Campaigners fight to stop schools recruiting staff based on religion

Islamic Ideology
05 Sep 2008, NewAgeIslam.Com

Campaigners fight to stop schools recruiting staff based on religion

 

Riazat Butt, religious affairs correspondent, The Guardian, London

 

Posted: August 30 2008

Leading academics, authors and scientists are launching a campaign to stop state-funded faith schools from discriminating against students and teachers on the grounds of religion.

From Monday, such schools will be allowed to include faith as a selection criterion for teaching and non-teaching posts, reserving more places for people from the same religious background.

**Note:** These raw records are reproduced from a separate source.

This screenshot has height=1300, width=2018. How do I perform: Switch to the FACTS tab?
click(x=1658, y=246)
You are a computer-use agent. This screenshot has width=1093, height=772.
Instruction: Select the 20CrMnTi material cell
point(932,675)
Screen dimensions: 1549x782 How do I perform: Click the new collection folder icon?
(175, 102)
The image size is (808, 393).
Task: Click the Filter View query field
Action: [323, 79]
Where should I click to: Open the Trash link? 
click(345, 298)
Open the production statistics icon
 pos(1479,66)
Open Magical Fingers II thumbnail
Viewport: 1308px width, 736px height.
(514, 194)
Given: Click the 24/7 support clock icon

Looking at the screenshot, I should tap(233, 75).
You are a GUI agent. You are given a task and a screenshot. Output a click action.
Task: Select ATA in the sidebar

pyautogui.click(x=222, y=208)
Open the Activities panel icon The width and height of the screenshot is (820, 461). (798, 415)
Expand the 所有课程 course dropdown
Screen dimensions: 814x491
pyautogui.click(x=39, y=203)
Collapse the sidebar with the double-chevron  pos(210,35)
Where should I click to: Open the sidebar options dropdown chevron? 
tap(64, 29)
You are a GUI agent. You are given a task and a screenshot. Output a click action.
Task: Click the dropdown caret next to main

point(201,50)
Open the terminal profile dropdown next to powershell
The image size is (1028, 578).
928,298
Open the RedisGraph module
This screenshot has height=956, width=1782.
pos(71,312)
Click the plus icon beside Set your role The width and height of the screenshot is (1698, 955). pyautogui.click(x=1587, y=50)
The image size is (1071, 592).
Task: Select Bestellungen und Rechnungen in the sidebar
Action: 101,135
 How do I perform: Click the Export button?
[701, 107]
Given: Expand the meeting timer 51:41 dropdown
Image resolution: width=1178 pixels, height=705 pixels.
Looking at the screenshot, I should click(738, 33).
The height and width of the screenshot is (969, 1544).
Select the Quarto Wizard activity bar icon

In some schools this will expand to include the headteacher while in others this would apply to non-teaching jobs, such as classroom assistants and cooks.

The new rules coincide with the launch of Accord, a coalition of Hindu, Christian and Humanist organisations, which claims that they will further restrict the employment rights of staff in state-funded faith schools and that discrimination of this kind is illegal in other state schools.

Accord's supporters also include the scientist professor Colin Blakemore, the former education secretary Tessa Blackstone, novelist Philip Pullman and the philosopher AC Grayling.

Prominent Jewish figures are angry that two rabbis from progressive movements, David Goldberg, emeritus rabbi of the Liberal Jewish Synagogue in St John's Wood, and rabbi Jonathan Romain, of Maidenhead Synagogue, are involved with Accord, with Goldberg saying that faith schools caused people "to live parallel lives".

"I am very happy for every religion to maintain its identity while still fully participating in the civic life of the country; but I am not persuaded that faith schools are the best way to heal our fractured society."

Philanthropist Benjamin Perl, who has founded and provided funding for at least 20 of the 39 Jewish state schools in England and Wales said their involvement was disgraceful.

In 2006 faith schools were handed new powers to discriminate when Lord Adonis, the schools minister, brought forward an amendment to the education bill allowing them to favour members of the same religion when choosing support staff. Shortly afterwards the education secretary, Alan Johnson, said he would no longer try to force faith schools to accept up to a quarter of their pupils from other faiths or with no religion. The climbdown infuriated those who claim single faith schools fuel ethnic, religious and social segregation.

Earlier this year the National Union of Teachers unveiled plans to rival faith schools, proposing that all schools should become practising multi-faith institutions. Headteachers would bring in imams, rabbis and priests to instruct religious pupils as part of the curriculum in an attempt to satisfy parental demand for religion in schools.